Problem to solve: Search the listing below for the string "chip" and show each line that contains it.
= Beginning of Section =
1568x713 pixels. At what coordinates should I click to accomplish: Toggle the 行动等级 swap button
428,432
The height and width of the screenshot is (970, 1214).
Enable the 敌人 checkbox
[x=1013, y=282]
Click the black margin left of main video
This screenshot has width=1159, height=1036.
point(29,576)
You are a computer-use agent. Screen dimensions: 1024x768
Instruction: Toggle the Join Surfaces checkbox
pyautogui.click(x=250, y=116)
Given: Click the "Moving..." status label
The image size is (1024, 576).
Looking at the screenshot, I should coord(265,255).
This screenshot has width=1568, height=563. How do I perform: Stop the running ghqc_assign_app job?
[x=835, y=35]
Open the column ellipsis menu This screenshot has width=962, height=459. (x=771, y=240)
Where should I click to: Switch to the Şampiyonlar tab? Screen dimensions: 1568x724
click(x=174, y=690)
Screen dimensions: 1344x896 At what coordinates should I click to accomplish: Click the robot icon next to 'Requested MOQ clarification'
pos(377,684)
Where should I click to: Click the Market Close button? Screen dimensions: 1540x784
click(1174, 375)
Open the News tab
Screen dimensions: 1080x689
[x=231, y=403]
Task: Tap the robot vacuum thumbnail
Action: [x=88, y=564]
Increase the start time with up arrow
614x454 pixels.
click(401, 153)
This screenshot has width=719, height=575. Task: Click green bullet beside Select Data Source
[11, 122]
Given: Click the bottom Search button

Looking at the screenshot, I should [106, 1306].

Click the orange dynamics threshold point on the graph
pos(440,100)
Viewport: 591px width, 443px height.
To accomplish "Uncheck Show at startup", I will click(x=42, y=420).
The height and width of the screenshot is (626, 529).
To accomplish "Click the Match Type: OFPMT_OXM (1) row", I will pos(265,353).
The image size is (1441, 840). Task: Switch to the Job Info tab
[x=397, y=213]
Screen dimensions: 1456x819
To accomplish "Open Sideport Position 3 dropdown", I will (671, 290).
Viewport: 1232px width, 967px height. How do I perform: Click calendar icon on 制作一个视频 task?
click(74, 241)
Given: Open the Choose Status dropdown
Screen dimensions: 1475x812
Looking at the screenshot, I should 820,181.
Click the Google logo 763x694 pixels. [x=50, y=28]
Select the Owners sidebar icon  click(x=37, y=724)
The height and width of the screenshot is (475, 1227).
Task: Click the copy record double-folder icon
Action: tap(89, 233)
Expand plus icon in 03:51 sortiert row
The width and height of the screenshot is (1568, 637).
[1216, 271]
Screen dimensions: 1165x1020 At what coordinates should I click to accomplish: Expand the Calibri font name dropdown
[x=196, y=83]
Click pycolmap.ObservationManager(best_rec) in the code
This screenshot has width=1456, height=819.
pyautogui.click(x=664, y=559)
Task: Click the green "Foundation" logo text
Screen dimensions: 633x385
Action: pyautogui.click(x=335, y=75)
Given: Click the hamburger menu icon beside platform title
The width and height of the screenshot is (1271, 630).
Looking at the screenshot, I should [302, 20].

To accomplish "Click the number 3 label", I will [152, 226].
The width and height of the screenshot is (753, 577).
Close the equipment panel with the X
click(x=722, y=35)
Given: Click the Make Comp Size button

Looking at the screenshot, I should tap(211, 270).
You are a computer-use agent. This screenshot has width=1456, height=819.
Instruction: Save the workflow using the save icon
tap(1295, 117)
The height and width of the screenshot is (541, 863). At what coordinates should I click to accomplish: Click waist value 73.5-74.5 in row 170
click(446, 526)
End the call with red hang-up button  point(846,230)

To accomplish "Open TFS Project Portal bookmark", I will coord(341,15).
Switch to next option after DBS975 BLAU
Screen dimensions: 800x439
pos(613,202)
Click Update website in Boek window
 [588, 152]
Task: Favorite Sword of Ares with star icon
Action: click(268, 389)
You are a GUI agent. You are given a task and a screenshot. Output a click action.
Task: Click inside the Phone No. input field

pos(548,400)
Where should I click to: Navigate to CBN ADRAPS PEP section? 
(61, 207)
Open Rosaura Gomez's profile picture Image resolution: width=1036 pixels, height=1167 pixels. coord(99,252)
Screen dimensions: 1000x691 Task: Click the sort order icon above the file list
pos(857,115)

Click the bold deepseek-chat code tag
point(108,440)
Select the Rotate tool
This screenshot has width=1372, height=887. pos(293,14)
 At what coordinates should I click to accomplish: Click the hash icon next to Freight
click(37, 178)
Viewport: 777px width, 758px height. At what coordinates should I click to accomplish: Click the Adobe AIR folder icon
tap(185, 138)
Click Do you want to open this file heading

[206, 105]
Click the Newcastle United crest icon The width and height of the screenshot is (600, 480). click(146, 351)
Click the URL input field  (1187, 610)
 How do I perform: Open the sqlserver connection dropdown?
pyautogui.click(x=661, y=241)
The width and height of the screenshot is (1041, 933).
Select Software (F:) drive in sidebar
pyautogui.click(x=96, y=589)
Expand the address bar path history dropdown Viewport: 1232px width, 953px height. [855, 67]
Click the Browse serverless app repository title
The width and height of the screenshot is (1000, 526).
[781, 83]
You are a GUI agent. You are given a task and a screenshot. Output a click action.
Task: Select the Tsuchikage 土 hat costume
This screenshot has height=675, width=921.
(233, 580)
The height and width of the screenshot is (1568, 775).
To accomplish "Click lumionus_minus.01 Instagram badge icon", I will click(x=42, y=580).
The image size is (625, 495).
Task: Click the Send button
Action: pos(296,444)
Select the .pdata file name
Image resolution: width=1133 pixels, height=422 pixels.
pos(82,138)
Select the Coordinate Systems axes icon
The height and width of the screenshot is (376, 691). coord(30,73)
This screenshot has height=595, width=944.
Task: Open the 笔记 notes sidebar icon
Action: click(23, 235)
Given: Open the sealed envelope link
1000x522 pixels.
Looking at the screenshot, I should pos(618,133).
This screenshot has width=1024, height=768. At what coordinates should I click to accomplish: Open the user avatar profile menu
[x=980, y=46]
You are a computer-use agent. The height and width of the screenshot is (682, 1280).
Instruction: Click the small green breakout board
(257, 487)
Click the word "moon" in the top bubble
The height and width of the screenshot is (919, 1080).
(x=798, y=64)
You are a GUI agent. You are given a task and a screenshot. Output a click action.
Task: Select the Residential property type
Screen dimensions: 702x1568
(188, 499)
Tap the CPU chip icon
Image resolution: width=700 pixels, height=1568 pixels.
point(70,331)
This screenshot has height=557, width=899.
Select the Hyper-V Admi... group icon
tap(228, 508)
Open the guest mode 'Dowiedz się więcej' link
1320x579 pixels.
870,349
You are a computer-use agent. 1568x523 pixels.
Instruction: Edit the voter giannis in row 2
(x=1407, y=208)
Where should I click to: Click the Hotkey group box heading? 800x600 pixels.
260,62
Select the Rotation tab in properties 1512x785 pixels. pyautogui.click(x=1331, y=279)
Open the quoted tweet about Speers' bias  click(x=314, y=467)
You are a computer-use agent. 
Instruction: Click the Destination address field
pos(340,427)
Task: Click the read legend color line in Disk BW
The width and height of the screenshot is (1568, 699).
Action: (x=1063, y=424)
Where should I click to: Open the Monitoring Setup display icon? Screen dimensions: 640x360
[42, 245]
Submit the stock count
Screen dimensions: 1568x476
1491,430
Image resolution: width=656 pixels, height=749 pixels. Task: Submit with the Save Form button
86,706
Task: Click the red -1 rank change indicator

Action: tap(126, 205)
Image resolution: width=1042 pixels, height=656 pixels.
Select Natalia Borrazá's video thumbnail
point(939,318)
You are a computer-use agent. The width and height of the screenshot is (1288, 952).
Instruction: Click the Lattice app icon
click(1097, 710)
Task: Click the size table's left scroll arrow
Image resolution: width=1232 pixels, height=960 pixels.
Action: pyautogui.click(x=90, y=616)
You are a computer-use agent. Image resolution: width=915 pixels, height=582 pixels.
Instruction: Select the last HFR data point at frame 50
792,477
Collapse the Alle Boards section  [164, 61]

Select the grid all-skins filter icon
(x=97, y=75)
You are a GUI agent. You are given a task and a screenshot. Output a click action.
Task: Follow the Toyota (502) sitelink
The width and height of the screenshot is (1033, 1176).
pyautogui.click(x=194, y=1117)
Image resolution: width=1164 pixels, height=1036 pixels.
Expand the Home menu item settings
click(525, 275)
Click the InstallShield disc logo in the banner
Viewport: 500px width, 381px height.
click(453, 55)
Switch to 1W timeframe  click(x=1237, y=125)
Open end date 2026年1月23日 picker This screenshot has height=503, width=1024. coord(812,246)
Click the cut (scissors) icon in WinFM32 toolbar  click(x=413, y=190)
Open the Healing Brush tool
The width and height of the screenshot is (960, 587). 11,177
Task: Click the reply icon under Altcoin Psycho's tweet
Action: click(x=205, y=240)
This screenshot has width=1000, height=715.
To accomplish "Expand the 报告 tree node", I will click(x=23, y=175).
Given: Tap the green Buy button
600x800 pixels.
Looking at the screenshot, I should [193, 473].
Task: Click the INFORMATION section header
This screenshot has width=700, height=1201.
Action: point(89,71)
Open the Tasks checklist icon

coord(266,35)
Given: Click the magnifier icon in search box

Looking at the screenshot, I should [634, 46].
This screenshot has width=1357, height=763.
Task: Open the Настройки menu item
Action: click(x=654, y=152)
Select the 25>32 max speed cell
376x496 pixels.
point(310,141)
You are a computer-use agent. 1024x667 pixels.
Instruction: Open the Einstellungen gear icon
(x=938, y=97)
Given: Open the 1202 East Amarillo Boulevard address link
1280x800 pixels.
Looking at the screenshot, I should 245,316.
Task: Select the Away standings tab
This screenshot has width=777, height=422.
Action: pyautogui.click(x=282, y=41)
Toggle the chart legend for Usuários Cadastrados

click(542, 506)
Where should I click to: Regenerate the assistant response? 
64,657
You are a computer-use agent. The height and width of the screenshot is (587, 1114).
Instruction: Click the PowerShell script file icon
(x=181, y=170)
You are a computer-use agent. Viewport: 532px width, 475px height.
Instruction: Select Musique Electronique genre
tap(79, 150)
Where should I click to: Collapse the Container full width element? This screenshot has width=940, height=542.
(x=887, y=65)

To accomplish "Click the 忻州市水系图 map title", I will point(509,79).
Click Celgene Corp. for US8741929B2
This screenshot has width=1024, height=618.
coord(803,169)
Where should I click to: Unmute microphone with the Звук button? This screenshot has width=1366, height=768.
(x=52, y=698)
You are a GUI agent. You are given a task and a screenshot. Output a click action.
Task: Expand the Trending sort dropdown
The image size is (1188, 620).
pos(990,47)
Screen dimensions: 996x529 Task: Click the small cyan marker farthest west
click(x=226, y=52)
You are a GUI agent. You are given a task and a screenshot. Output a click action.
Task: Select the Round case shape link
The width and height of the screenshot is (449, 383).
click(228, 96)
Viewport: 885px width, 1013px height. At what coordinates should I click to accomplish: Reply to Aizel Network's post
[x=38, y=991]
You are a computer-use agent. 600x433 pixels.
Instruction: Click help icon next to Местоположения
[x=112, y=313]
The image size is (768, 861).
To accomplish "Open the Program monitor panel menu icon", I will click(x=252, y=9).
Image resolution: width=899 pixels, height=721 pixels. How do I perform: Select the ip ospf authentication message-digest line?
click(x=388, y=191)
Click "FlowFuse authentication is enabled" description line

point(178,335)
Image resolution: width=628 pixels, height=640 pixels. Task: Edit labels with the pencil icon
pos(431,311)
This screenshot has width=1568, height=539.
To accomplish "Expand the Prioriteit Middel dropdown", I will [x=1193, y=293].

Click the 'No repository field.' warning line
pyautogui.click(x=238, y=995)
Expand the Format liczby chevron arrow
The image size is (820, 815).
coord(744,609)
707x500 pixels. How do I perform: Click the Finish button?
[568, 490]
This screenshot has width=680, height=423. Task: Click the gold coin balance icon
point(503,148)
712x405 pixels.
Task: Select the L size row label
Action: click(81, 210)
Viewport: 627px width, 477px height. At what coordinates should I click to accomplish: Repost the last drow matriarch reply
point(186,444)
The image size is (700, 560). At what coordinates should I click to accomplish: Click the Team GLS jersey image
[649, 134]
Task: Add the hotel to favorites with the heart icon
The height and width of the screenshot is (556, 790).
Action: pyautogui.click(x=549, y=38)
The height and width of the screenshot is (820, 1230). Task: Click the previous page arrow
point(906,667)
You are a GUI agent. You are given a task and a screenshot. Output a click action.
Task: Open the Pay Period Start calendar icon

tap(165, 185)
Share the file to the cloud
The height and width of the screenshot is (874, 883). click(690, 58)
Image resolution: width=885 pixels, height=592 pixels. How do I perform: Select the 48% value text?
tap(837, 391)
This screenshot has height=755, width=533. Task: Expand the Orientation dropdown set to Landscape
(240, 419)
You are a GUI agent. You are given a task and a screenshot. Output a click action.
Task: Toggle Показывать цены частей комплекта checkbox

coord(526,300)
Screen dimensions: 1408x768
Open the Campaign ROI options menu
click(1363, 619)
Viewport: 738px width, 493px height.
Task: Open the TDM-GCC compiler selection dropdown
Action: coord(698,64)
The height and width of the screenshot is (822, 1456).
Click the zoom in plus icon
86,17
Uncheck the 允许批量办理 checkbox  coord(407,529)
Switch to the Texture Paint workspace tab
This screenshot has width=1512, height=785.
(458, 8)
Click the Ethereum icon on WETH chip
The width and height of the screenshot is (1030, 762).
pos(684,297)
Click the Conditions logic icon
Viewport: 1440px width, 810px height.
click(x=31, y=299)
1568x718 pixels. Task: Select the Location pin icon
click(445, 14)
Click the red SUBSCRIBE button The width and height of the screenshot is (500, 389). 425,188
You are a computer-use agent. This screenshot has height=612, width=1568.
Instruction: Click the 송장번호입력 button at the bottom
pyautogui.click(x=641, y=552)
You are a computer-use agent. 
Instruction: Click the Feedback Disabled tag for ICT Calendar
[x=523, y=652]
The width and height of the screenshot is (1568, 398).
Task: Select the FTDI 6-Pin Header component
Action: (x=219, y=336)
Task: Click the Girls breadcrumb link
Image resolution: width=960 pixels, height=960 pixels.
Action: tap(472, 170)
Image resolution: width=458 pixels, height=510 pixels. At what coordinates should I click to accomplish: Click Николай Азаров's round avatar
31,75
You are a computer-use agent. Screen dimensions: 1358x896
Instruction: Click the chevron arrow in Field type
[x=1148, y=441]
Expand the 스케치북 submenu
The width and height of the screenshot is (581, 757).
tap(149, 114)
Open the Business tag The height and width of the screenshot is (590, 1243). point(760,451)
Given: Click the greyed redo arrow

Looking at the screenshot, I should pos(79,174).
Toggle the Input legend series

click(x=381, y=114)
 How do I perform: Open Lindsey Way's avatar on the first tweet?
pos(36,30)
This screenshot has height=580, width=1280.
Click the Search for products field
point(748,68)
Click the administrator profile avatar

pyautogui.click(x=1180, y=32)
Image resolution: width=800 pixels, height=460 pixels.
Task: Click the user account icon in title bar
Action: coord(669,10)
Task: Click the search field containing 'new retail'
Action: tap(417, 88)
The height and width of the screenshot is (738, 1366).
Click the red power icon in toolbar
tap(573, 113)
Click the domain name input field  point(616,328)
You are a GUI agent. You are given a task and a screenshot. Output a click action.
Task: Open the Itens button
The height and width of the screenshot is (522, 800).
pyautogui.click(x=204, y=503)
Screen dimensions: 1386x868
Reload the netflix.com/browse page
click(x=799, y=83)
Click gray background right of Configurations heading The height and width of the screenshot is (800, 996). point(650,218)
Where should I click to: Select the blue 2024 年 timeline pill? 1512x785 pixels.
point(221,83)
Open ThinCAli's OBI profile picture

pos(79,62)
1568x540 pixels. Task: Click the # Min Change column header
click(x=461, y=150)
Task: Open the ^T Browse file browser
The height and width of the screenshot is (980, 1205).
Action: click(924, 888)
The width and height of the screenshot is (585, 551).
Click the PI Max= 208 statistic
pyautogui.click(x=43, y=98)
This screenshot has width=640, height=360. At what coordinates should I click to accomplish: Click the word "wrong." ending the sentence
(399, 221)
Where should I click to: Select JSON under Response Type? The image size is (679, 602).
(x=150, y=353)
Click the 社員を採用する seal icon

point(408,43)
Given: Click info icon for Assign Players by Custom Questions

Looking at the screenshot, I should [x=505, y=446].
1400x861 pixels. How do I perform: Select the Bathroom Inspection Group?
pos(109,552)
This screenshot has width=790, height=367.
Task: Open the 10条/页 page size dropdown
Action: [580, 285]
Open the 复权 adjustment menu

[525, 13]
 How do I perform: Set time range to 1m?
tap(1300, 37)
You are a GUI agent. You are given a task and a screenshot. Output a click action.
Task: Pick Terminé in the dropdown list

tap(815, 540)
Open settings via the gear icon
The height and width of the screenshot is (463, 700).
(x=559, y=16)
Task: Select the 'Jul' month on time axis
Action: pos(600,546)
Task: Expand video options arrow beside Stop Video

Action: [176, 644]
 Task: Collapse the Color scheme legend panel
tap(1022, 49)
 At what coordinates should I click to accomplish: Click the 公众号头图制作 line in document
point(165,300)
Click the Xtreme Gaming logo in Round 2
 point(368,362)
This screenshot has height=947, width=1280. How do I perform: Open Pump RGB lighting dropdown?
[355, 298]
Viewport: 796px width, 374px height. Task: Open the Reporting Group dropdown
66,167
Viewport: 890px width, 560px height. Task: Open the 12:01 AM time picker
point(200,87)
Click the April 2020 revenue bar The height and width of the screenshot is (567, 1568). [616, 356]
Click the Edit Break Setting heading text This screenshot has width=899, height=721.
= End of Section =
Output of the exercise:
Tap the CPU chip icon
Click the Ethereum icon on WETH chip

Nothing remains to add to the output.